(Grieks: „gewijde stad”), naam van verschillende steden der Oudheid. Bekend is het Phrygische Hiërapolis aan de Lykos, zijrivier van de Maiandros, in Klein-Azië.
Deze plaats, ca 190 v. Chr. door Eumenes II gesticht, aan Cybele gewijd, was bekend om haar warme bron en het Ploutonion, een kleine grot, waaruit schadelijke dampen oprezen. De apostel Paulus stichtte er een gemeente (Coloss. 4 : 13). Haar grootste bloei had deze stad ten tijde van de keizers Septimius Severus en Caracalla; men vindt er nog de bouwvallen van een schouwburg, baden en een gymnasium.
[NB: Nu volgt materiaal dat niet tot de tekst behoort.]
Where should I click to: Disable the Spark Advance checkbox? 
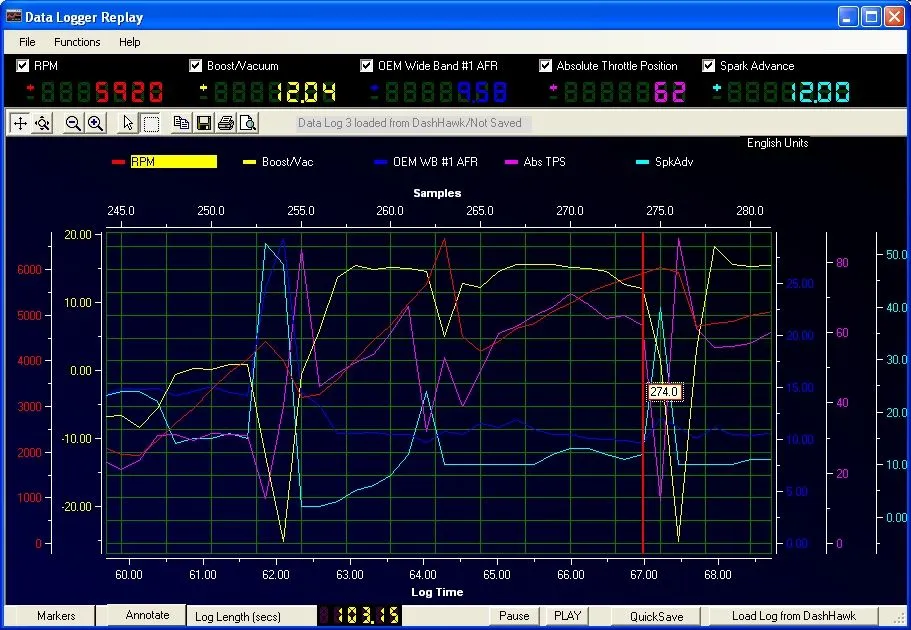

Hiërapolis in Syrië was beroemd door de dienst der godin Atargatis* (met haar gemaal Hadad), wier prachtige tempel aanzienlijke rijkdommen bevatte, die Crassus in 54 v. Chr. plunderde. Deze stad was op de westelijke oever van de Eufraat door Cyrus gesticht en droeg ook de naam Bambyke. Zij was een beroemde bedevaartplaats, o.a. door Lucianus, De dea Syria, beschreven, maar is later vervallen.